The output will belong to one of the classes from the range of years provided.
Mean absolute error can be used for validating the accuracy of the prediction.
Ranking Problem
Consider a dataset with some features related to a car along with a price.
Insurance companies would want to assess if the car is riskier or not to sell / buy
on a given scale.
How do you think you will design this problem ?
Ranking Problem Approach
The above problem can be modeled as a regression problem where we are predicting
the risk on a scale .
The methodology to asses the prediction will be different .
In this scenario , we can go for label ranking loss , a metric that indicates the
strength ranking
Mean Absolute and Mean Standard Errors are not applicable in this scenario.
Another way to measure the prediction accuracy is by Label Ranking Average
Precision
Time Series Problem
So far you have seen problems where the features and the target variables are
different.
In scenario where you try to analysis stock prices or currency fluctuations or
Support ticket trend over a period of time the variables themselves can be the
features and the targets .
These problems fall under Time Series Analysis.
In time series analysis , the data at time t+k can be the target and data at time t
can be the feature.
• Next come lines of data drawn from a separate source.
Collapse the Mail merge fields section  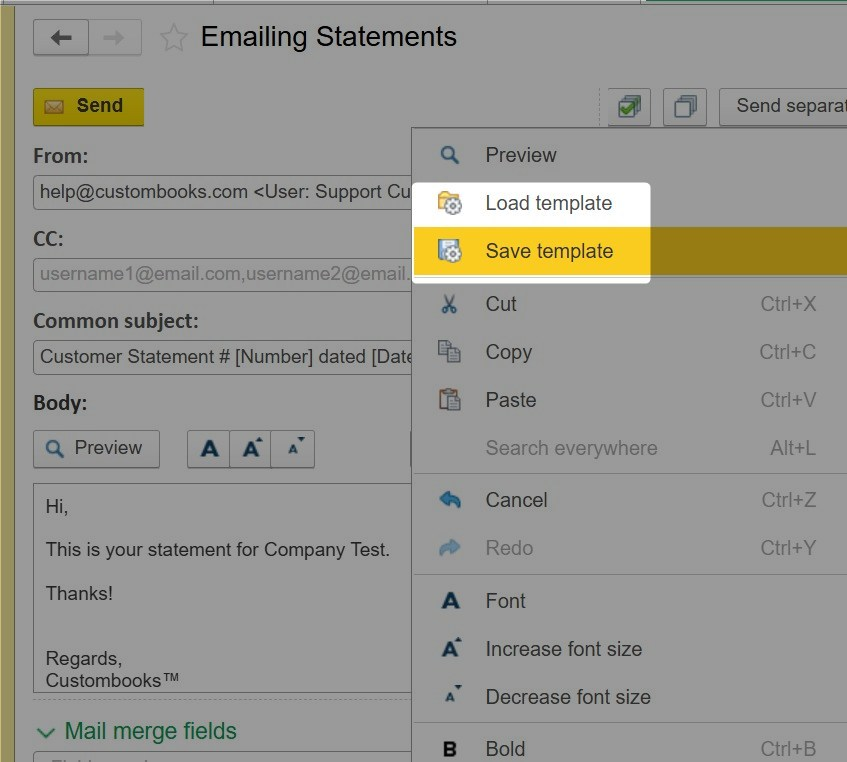pos(45,732)
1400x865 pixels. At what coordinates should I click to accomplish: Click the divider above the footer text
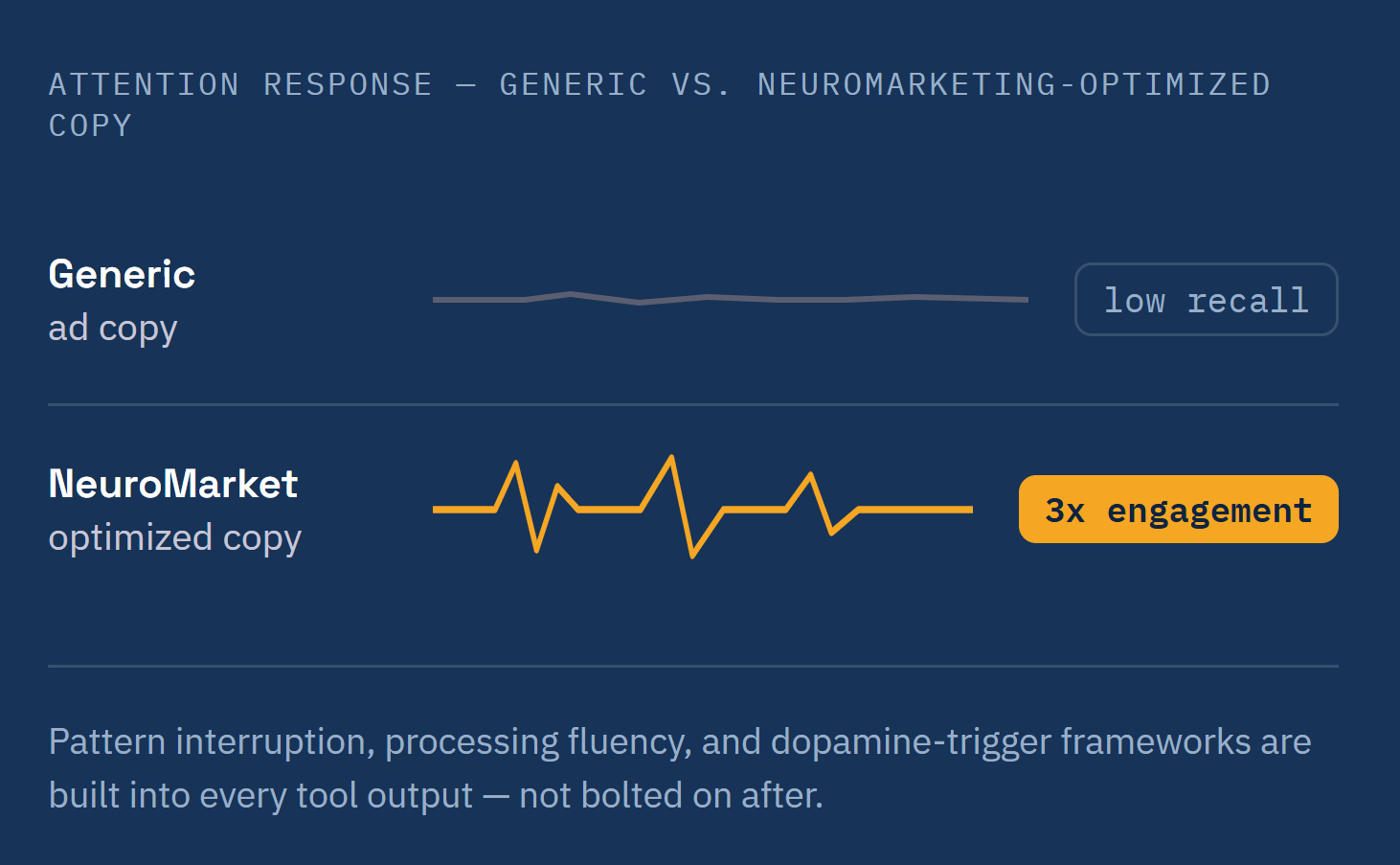click(693, 666)
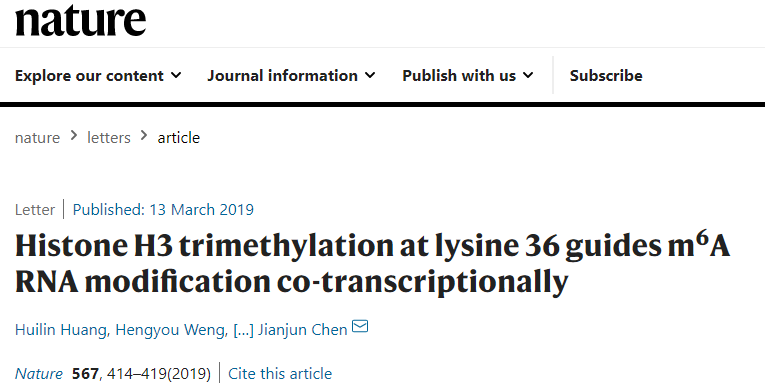This screenshot has height=390, width=765.
Task: Click the Published: 13 March 2019 link
Action: tap(163, 209)
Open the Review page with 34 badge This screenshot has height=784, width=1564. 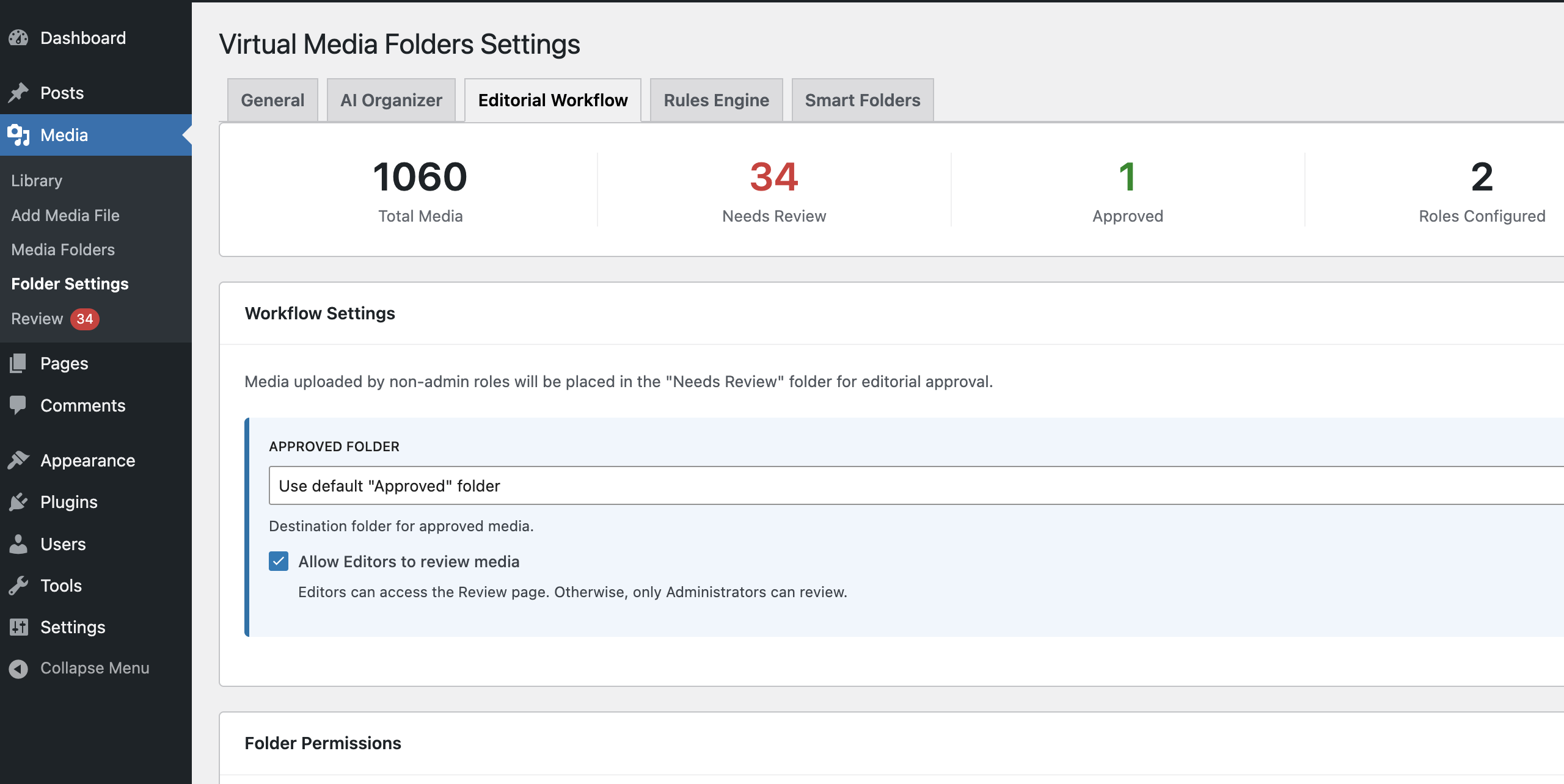37,319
The concept of auto regression is applied in these scenarios.
Summary of the Course
In this course,
You have understood the limitations of Linear Models and how they can be overcome
with Generalized Linear Models
How to represent Generalized Linear Models
Logistic Regression from a GLM and Machine Learning Perspective
Poisson Regression, its representation and how to apply this in a real world
application
Advance Regression Models
Real world applications of Regression Analysis
Hope you had fun taking this course.